(WHAT YOU ARE ASKED TO DO): Your reply should contain nothing except the lines from the one with "Given: Choose File for client certificate Key" through the end of the listing below, reproduced exactly and stripped of pictures.

[Opening LISTED ENTRIES section]

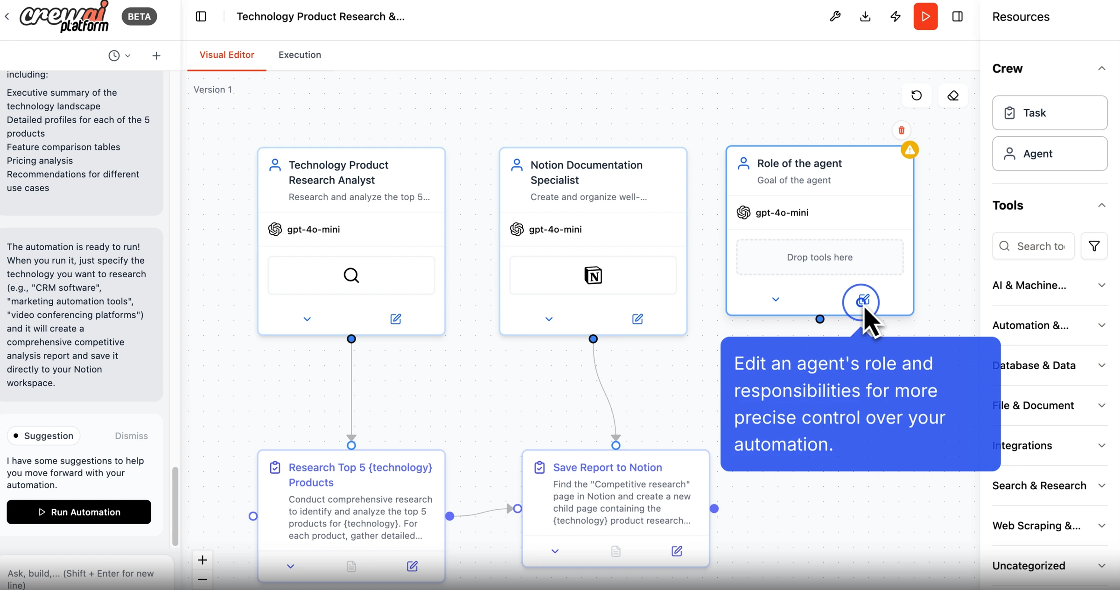
Task: Edit the Notion Documentation Specialist agent
Action: click(637, 319)
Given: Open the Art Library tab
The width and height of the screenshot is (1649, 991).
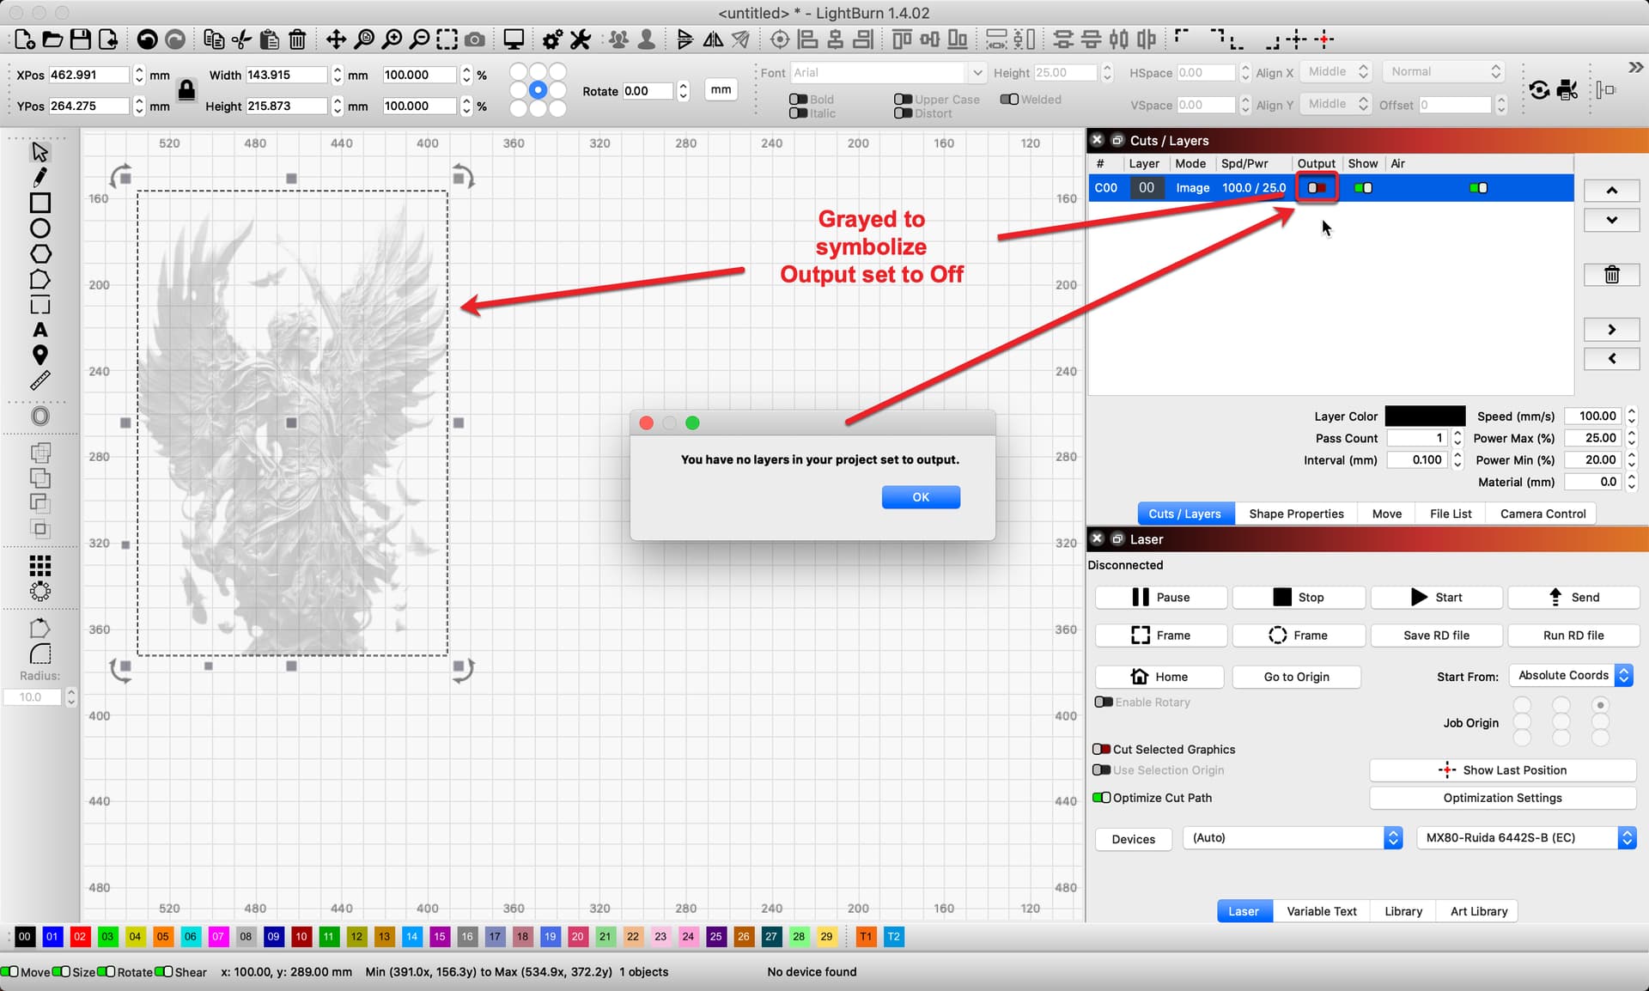Looking at the screenshot, I should coord(1478,911).
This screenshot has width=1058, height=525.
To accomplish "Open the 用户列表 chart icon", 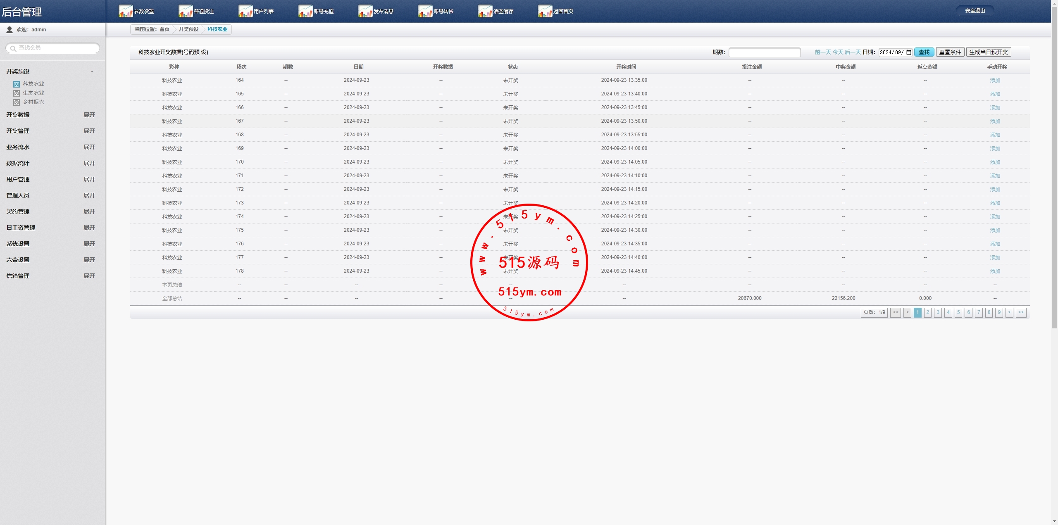I will 245,11.
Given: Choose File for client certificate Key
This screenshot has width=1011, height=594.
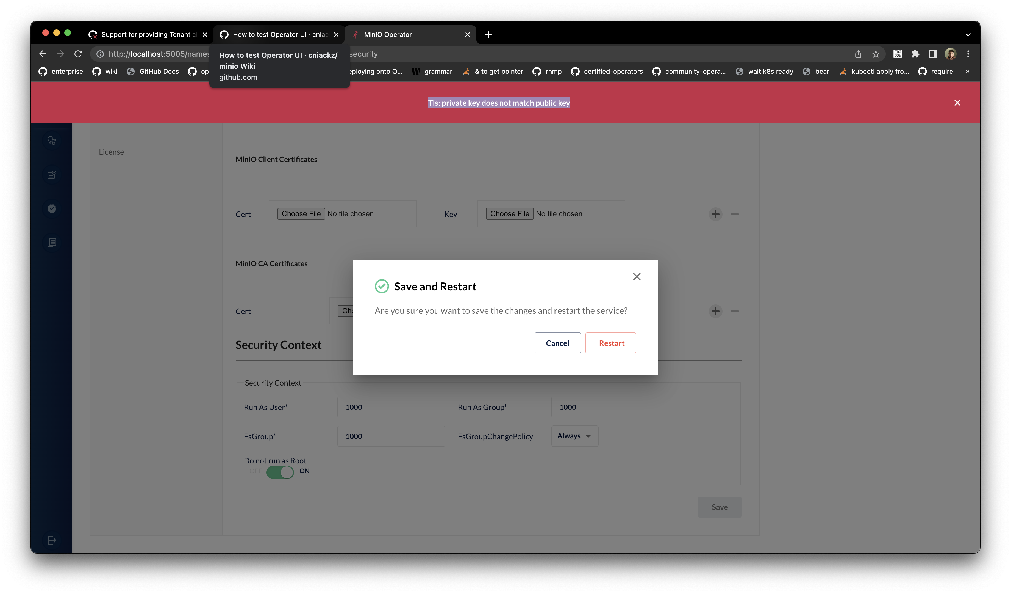Looking at the screenshot, I should point(510,214).
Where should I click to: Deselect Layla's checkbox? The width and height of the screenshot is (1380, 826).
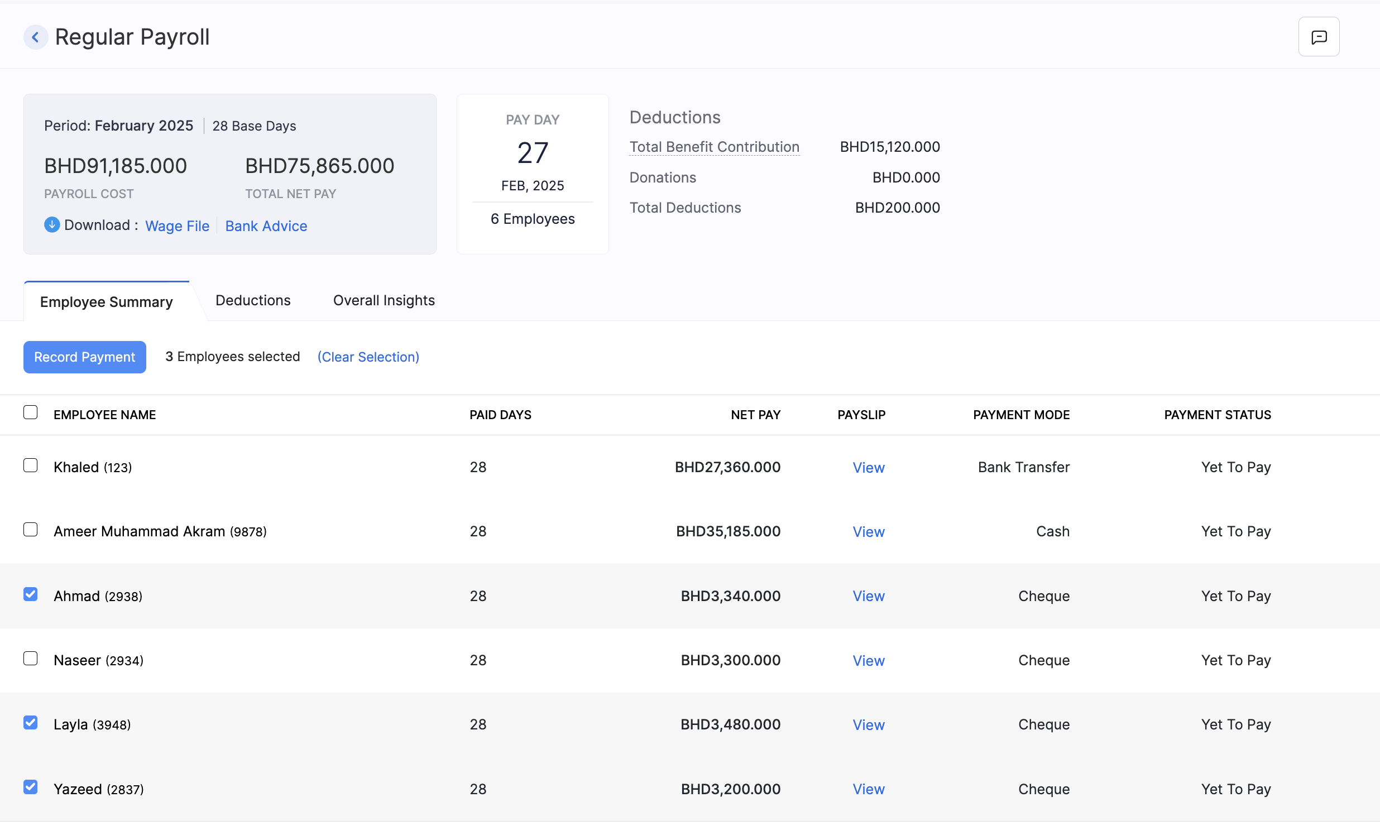(31, 723)
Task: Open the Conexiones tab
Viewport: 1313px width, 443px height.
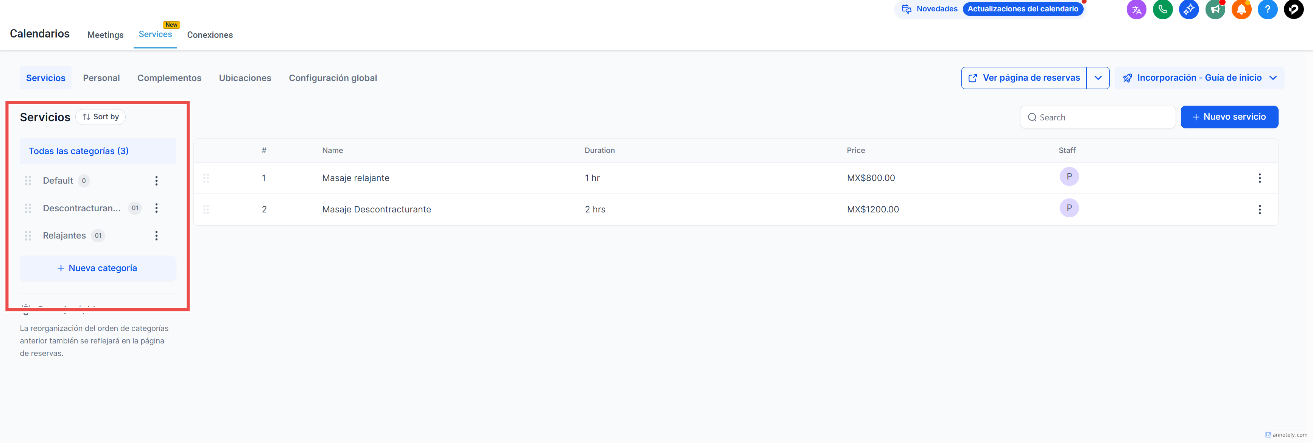Action: coord(209,35)

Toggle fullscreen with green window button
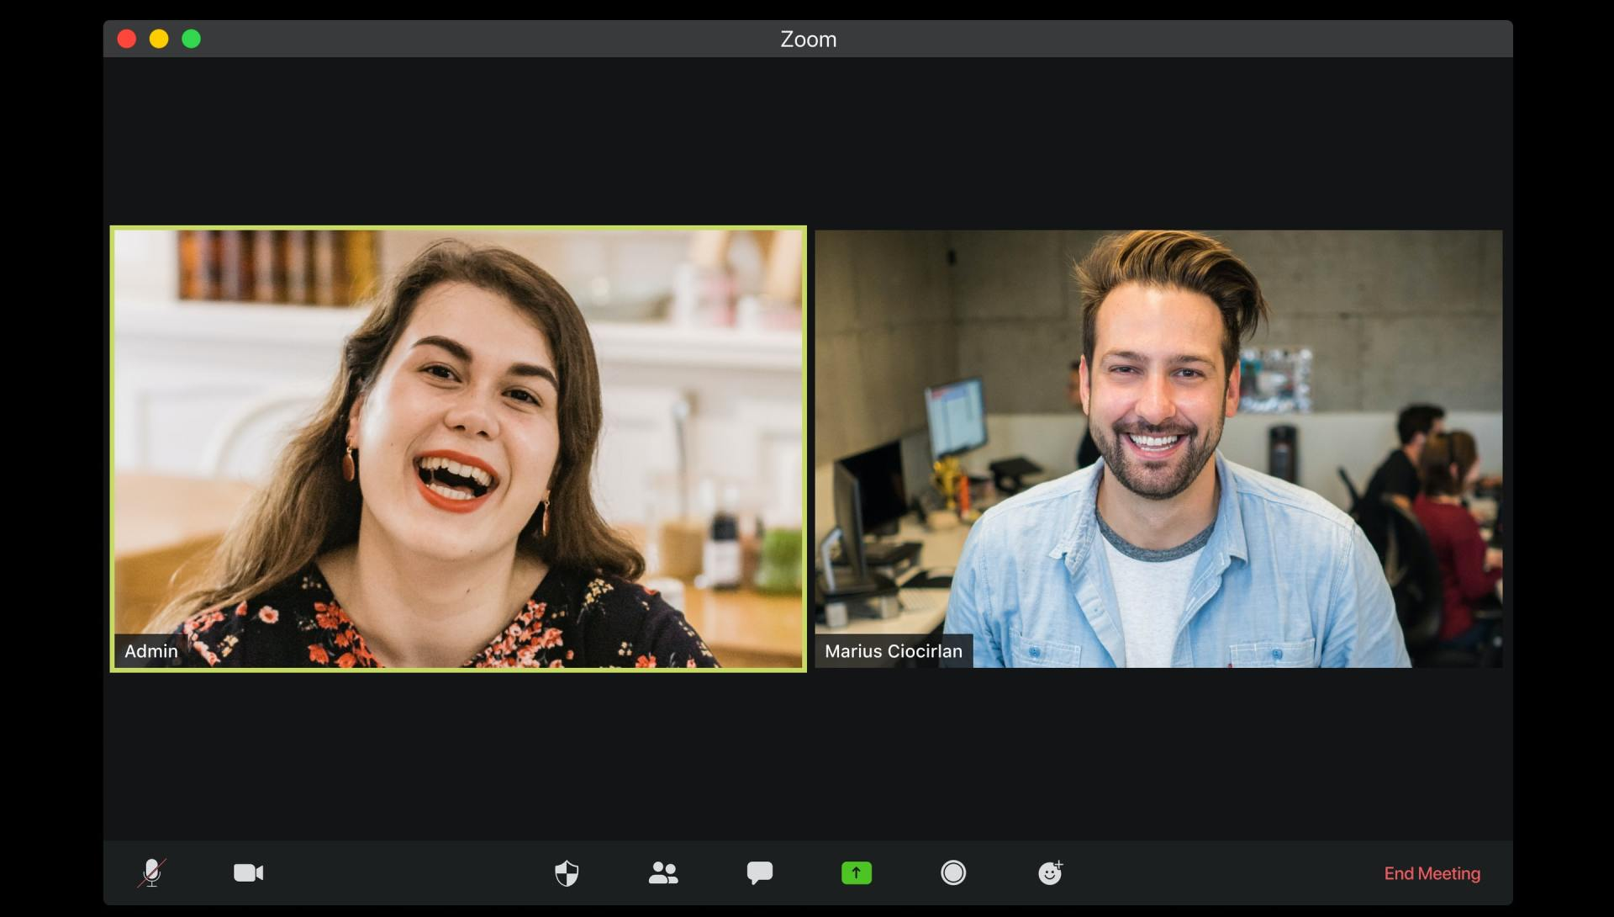(x=191, y=39)
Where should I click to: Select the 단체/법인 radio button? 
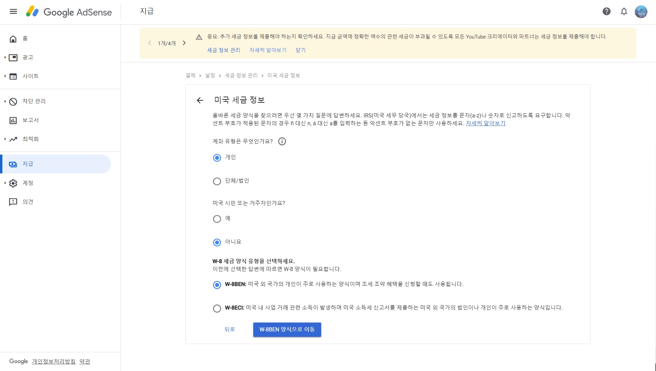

[Closing LISTED ENTRIES section]

(TASK SOLUTION):
Given: Choose File for client certificate Key
This screenshot has width=1011, height=594.
Looking at the screenshot, I should point(510,214).
Where should I click to: Deselect Layla's checkbox? The width and height of the screenshot is (1380, 826).
(31, 723)
Task: Open the Conexiones tab
Viewport: 1313px width, 443px height.
Action: coord(209,35)

Toggle fullscreen with green window button
(x=191, y=39)
Where should I click to: Select the 단체/법인 radio button? 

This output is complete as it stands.